Ellen Allien, also known as Ellen Fraatz, a German, is part of this unchanged underground realm where the nose of the major music industry fails to capture the most delicate fragrances and the most intoxicating scents. Immersed in cosmopolitan Berlin, completely transformed after the fall of the Wall, artistically redesigned in its most remote moments, one of the most creative and avant-garde metropolises in Europe, Allien does nothing but continue to inspire and breathe in the wind of the reunifying postmodernism of the two Germanys which brings a fresh cultural model for the Old Continent (and I'm also talking about Italy and its false simplicities) and for the entire globe. Concentrating in her works the essence of the amazing productivity and experimentation born and matured between the underground and the above-ground of the German capital, Ellen plays - with great flair and commendable professionalism - with the acid-electronic suggestions of the Berlin school, expanding from classic synthpop-ambient to techno-trance ardor, to minimal dance and proto-British trip-hop.
The latest album, "Dust," released in 2010, is nothing but the cubed elevation of the great German melting pot and the entire European electronic tradition, adequately revisited and corrected to the current temporal (and also emotional) contemporaneity. Almost devoid of vocal parts, "Dust" offers a not overly long sequence - ten tracks - of songs where the sound component leaps onto the triumphal altar of absolute protagonism, an altar composed of sinusoidal rhythmic moods between the heavy and the light, the serene and the storm, the sweet and the bitter. A "magical" sequence of synthetic melodies that finds its best moments in the trance unease of Flashy Flashy, in the tribal-electroclash asceticism of the pumped-up Schlumi and the lounge-chill out effusions of Ever, but also in the quirky synth-rock composition You, in the dark and mystical ambient opening of Our Utopie and its close successor Should We Go Home, and finally in the techno-robotic minimalism of My Tree.
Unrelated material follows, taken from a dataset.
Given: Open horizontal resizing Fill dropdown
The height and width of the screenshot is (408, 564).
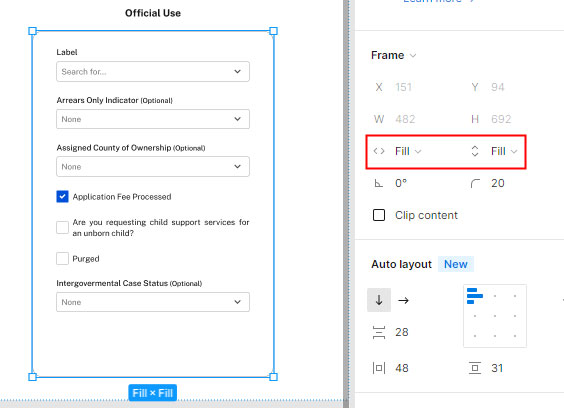Looking at the screenshot, I should [x=408, y=151].
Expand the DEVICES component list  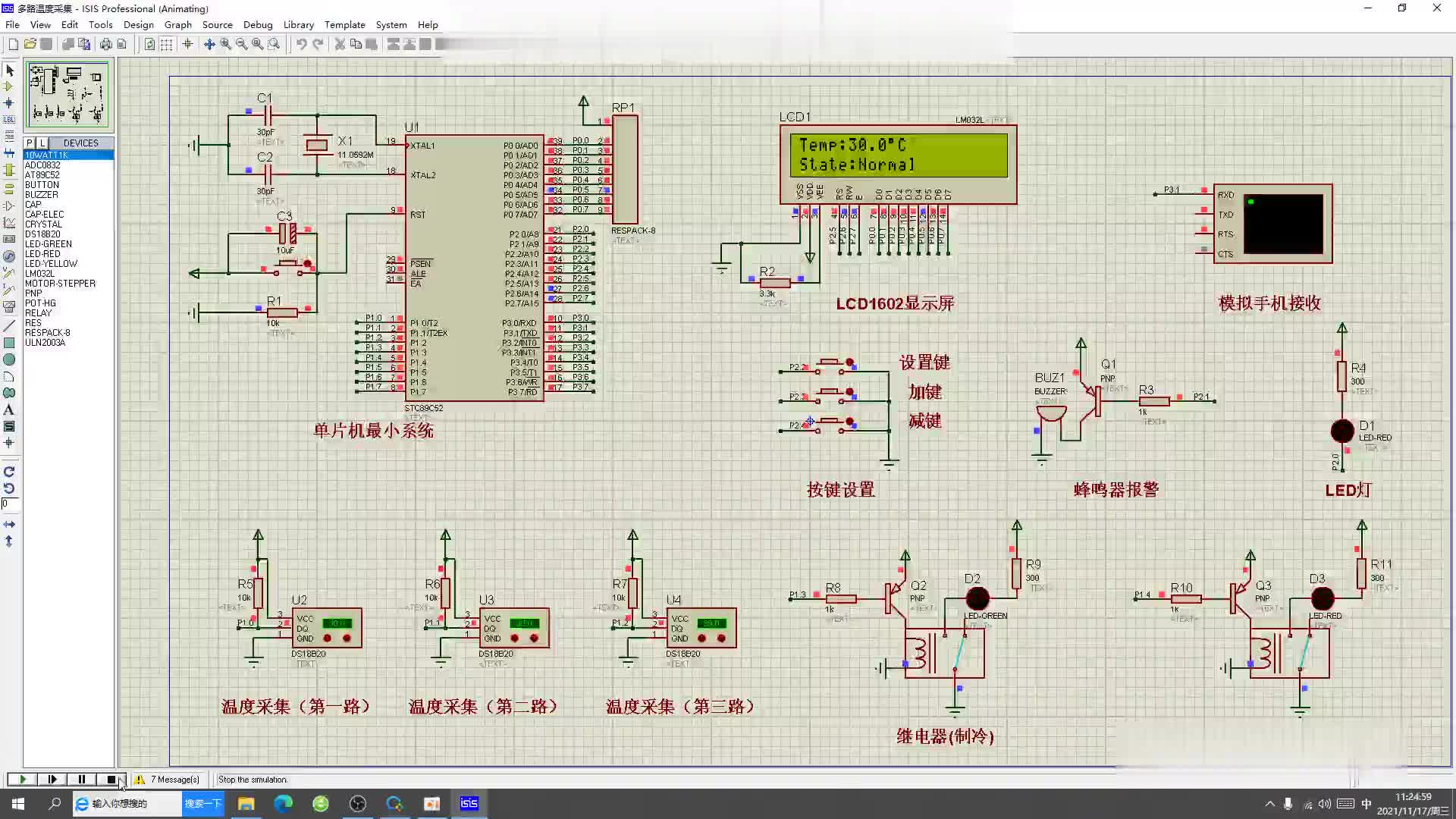pos(82,142)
Vibrant collection of synth-evocative compositions, Dust is an album that lends itself to any atmosphere and any mood, a sort of "electronic" musical clock capable of strategically scanning an individual's mood over a precise timeframe. Comparable with the very first Royksopp instrumental-ambient works like Melody A.M. and The Understanding - just to mention two well-known examples, Ellen Allien can indeed be considered one of the last archangel-saviors of the now compromised electronic firmament, fed to the hungry mouths of the harsh law of demand and supply of multi-mass.
Ellen Allien, Dust
Our Utopie - Flashy Flashy - My Tree - Sun The Rain - Should We Go Home - Ever - You - Dream - Huibuh - Schlumi.